WHAT NEEDS TO BE DONE: Count the lines in the data below that contain the word "each". Reply with the number alone.

PROVIDED RECORDS:

**********

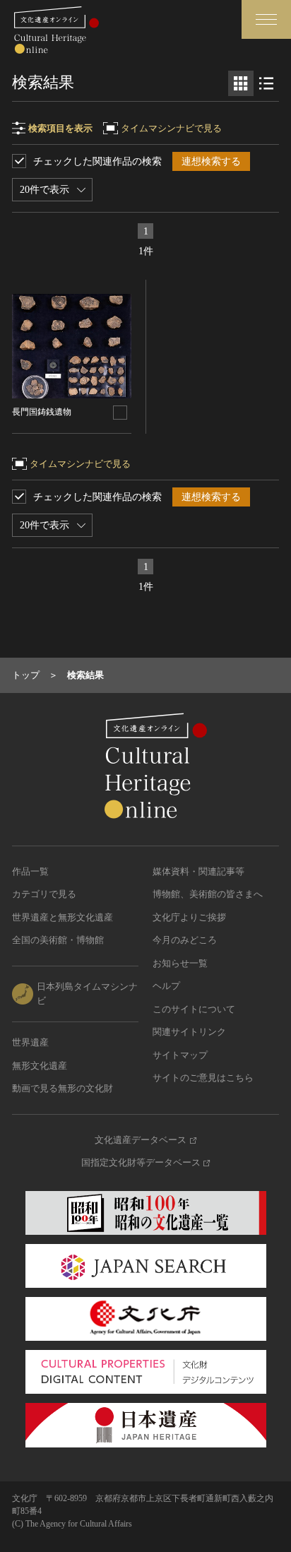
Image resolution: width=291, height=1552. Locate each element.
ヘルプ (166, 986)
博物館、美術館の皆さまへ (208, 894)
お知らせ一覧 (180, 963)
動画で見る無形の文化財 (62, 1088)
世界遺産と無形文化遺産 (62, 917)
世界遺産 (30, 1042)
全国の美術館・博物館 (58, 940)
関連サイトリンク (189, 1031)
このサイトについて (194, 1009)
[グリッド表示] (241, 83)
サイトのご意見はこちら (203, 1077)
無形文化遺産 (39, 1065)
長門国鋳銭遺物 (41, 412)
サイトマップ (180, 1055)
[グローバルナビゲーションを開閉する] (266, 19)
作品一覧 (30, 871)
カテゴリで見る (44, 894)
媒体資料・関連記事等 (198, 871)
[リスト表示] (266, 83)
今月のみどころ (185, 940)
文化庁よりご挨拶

**********

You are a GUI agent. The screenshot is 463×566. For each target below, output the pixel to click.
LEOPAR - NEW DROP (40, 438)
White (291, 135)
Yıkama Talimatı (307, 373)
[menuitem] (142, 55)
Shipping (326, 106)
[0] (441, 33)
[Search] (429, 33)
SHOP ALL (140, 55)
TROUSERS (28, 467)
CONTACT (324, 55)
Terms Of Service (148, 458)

**********

EXERCISE RESPONSE: 2